An organisation’s primary and immediate line of defense against malware is typically the antivirus software installed in each of their users’ endpoint devices. It works in the background, checks data being received for known malware signatures, and warns users of possible threats. Antivirus software does contribute greatly to an organisation’s online security, but it is not enough to mitigate all malware threats when you consider how advanced these threats have become.

That said, there are many cyber security tools and services that you can use to reinforce your system and prevent malware outbreak in the network:

1. Install and update antivirus software.

   

   Antivirus software is your first line of defense against malware attacks. It should, therefore, be an integral part of every computer or device within a network. However, you must understand that it’s not enough to simply install it. In order for any antivirus to remain effective, it should also be continually updated. New viruses are created every day, and these could render your software useless in no time. The advantage is that antivirus software developers are also trying to keep up with the threats. Regularly updating your antivirus software enables it to identify new malware signatures and combat the latest known threats.

2. Apply patches and fixes on all software.

   

   Malware developers are always looking for ways to compromise your system. One of their favorite methods is finding software vulnerabilities and exploiting these vulnerabilities to gain an initial foothold. Legitimate software companies have systems in place to receive feedback for vulnerabilities in their applications, and they will try to quickly provide patches/security updates to eliminate any known vulnerabilities.

   It is therefore good online security practice to apply software patches as soon as they are made available. A perfect example that highlights the importance of patching is the 2017 WannaCry ransomware attack that claimed several NHS trusts in the UK among its victims. A patch for the vulnerability targeted by WannaCry was actually released by Microsoft a couple of months before the outbreak. Many organisations didn’t apply the patch, and the rest is history.
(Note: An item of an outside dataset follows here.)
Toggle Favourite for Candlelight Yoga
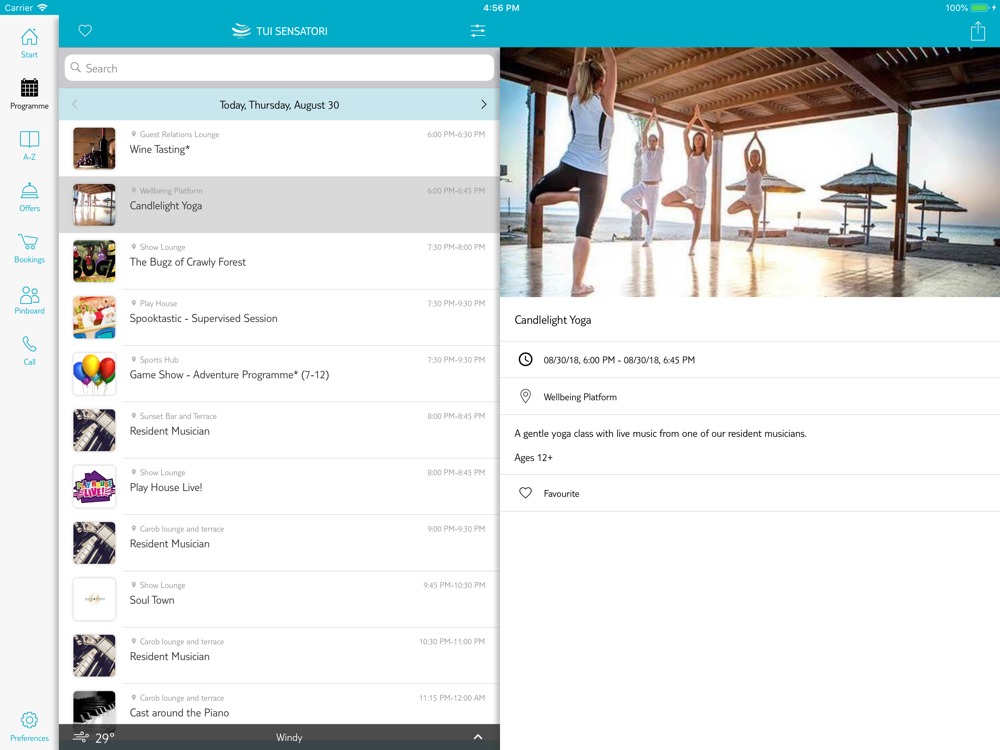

3. Educate your end users.

   

   Malware often finds its way into the network through an unsuspecting user. It’s no surprise that the end-user—the average employee in an office setting—is usually tagged as the weakest link in the system.    End users are prone to falling for phishing scams, click baits, fake websites and the myriad creative ways malware developers push their content. They can rarely distinguish between what is real and legitimate from a hacker’s sophisticated attempt to infiltrate the network. In order to lessen the risk at this end, it is therefore very important to raise cyber security awareness among employees. The 3 key issues that should be pointed out to your end-users are:

   • Never accept files or click on links from unverified senders. These files could be malware, and the links could send you to a malware download or direct you to a phishing website. Phishing websites can appear as legitimate websites of well-known institutions, but are actually just designed to collect vital information such as personal data as well as usernames and passwords. Some malicious links also invite you to create a new account, with the expectation that the ‘unique’ username and password nominated are the same username/password combination you are using on your other accounts. This then gives cyber criminals the information they need to access your social media, email, and even workplace applications.
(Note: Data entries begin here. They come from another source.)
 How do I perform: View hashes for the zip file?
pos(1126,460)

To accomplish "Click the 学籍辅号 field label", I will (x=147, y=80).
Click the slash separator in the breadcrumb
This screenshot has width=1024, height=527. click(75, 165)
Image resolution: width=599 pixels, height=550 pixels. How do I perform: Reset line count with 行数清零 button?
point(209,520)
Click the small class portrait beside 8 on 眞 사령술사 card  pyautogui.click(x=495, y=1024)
   • Be wary when receiving email or links even from those you know. It’s easy to feel complacent when the sender is a family member, friend or colleague; but the fact is, their accounts could already be compromised. An easily identifiable indicator is when those accounts start sending numerous emails suggesting that you download a file, install an app or visit a website. Refrain from opening, clicking or downloading anything, and inform your friend or colleague immediately of the potential security issue.

   • Never turn off antivirus software. Legitimate software respects the security that your antivirus provides, and will work with it during installation and setup. Most malware and malware-connected apps, however, will require you to disable antivirus software prior to installation, to be able to get past the protection it provides.
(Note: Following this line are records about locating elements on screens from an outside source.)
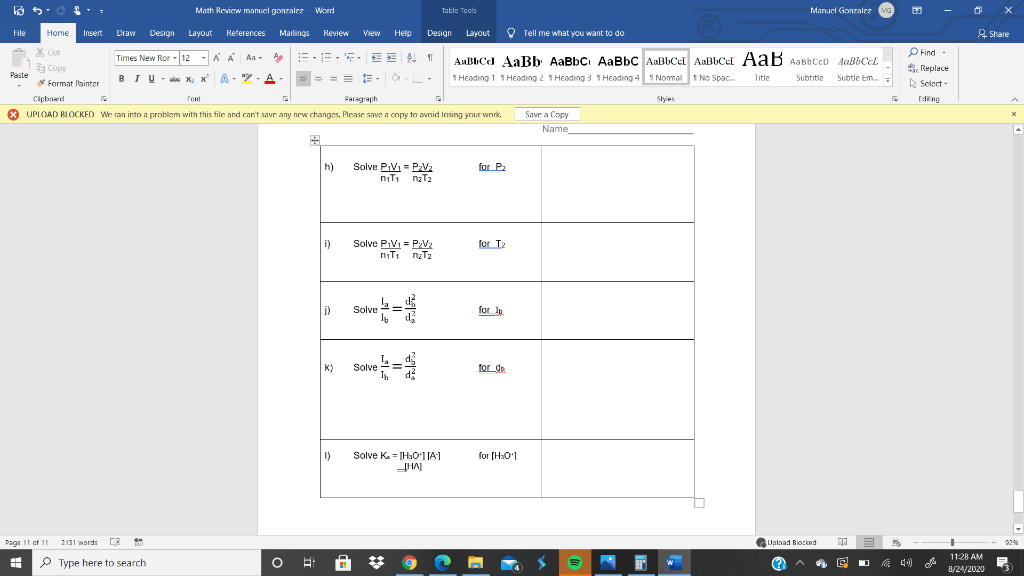Toggle justified alignment
Screen dimensions: 1024x576
[349, 78]
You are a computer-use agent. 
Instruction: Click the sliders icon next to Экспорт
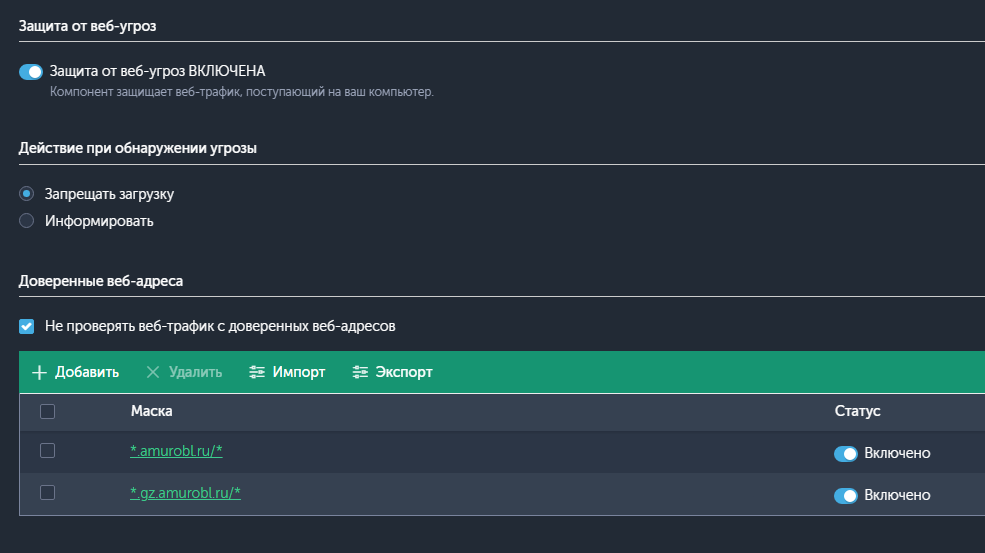pos(360,372)
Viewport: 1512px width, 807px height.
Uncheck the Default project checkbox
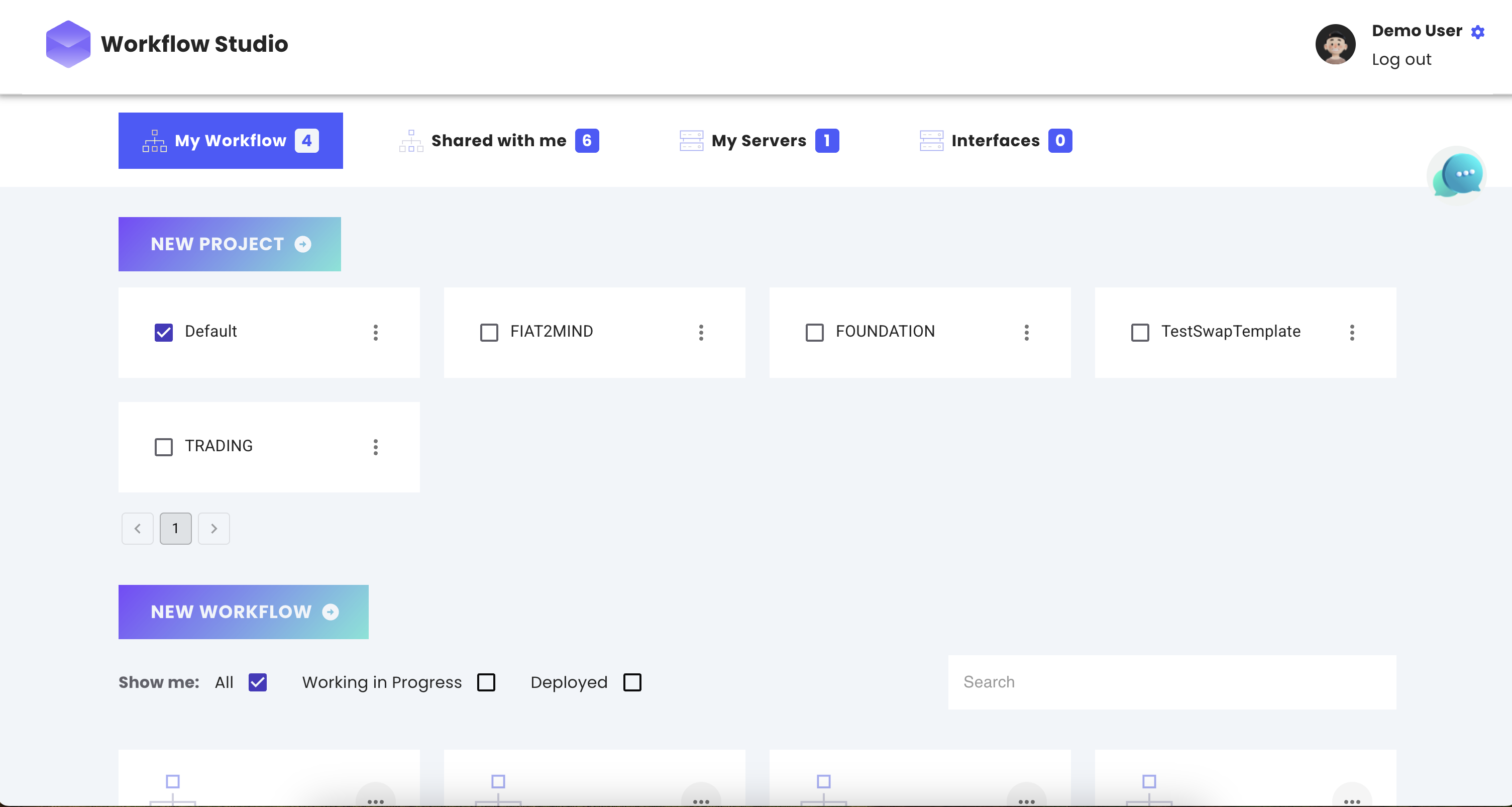pos(163,333)
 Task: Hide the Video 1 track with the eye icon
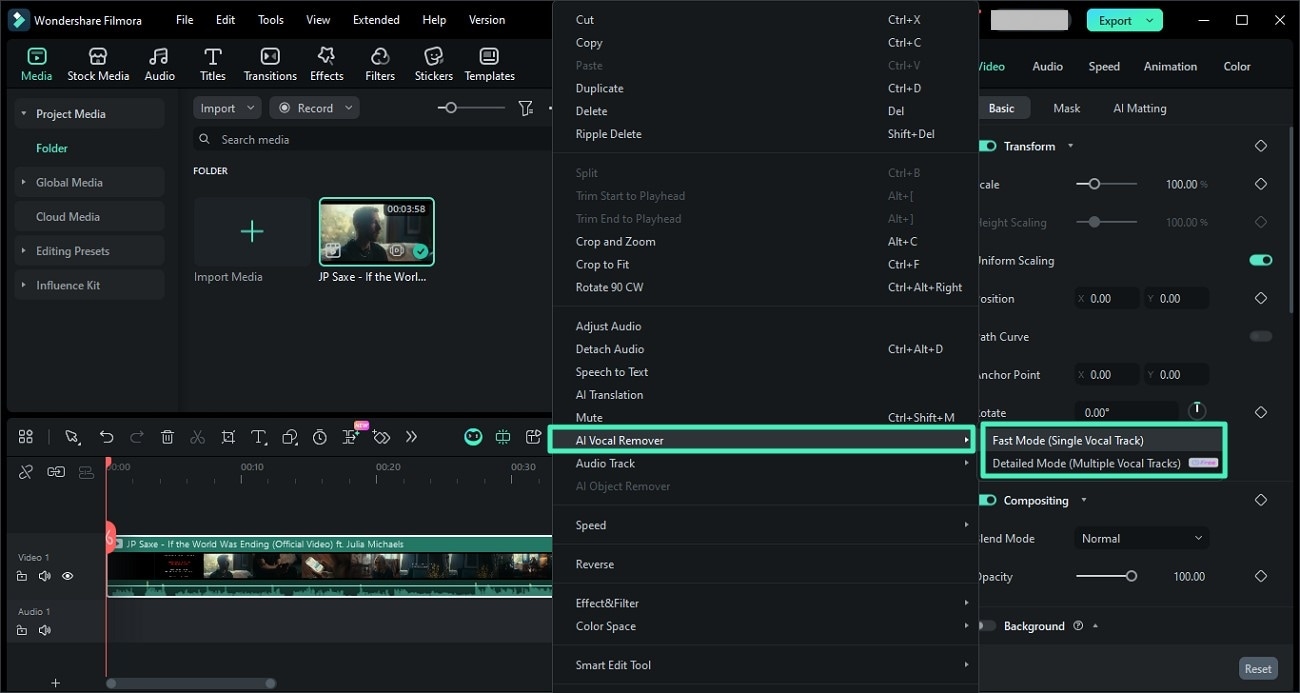(67, 576)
4. Establish an Information Security Program.

   

   While cyber security services and tools, as well as user awareness, go a long way to protecting the network, a company would do even better by coordinating all these initiatives within an established Information Security Program. A good program should include the enterprise’s activities and policies and procedures, as well as outlining security best practices that should be implemented in an organised manner. An information security program encompasses the entirety of safeguarding the company’s IT assets, and a top priority would be preventing a malware outbreak in the network.

5. Hire an MSP or Managed Service Provider.

   

   With data protection and regulatory compliance becoming essential requirements in most business organisations, reputable managed service providers have started including cyber security services as part of their portfolio. Acquiring the services of an MSP is an effective course of action in preventing a malware outbreak and in enhancing network security in general. Creating your own IT security team will require years of training and a great deal of resources, but hiring an MSP that offers cyber security services actualises your security to a high standard in a timely and cost-effective manner.